* Task item
The required result is an exact copy of the lines beginning at the line that contains "At what coordinates should I click to accomplish: Bookmark" and ending at the last line of the material below.

────────────────────────────────────────

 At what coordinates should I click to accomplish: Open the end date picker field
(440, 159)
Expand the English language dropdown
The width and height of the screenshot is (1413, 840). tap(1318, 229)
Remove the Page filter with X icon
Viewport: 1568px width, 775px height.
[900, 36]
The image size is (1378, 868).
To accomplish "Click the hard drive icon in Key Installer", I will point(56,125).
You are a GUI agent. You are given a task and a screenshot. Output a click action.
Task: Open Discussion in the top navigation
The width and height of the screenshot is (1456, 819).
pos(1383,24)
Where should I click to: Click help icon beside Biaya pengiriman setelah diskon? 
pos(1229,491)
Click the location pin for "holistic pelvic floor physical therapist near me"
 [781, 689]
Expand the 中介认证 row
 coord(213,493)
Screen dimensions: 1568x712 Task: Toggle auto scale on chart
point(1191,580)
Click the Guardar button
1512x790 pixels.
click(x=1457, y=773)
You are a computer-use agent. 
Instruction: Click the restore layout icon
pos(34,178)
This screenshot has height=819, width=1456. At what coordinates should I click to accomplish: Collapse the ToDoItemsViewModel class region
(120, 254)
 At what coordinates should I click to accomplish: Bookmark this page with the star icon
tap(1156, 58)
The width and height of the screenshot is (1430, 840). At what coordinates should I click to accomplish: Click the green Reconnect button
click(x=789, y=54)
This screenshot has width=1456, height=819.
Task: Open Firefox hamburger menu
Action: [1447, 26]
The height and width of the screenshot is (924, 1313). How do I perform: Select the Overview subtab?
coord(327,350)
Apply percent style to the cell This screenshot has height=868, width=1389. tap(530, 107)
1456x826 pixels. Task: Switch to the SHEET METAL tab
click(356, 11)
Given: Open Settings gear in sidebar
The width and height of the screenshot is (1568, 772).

────────────────────────────────────────

* Task output
 At what coordinates should I click to accomplish: Bookmark this page with the star icon
tap(1156, 58)
The width and height of the screenshot is (1430, 840). At what coordinates should I click to accomplish: Click the green Reconnect button
click(x=789, y=54)
This screenshot has width=1456, height=819.
Task: Open Firefox hamburger menu
Action: [1447, 26]
The height and width of the screenshot is (924, 1313). How do I perform: Select the Overview subtab?
coord(327,350)
Apply percent style to the cell This screenshot has height=868, width=1389. tap(530, 107)
1456x826 pixels. Task: Switch to the SHEET METAL tab
click(356, 11)
Given: Open Settings gear in sidebar
The width and height of the screenshot is (1568, 772).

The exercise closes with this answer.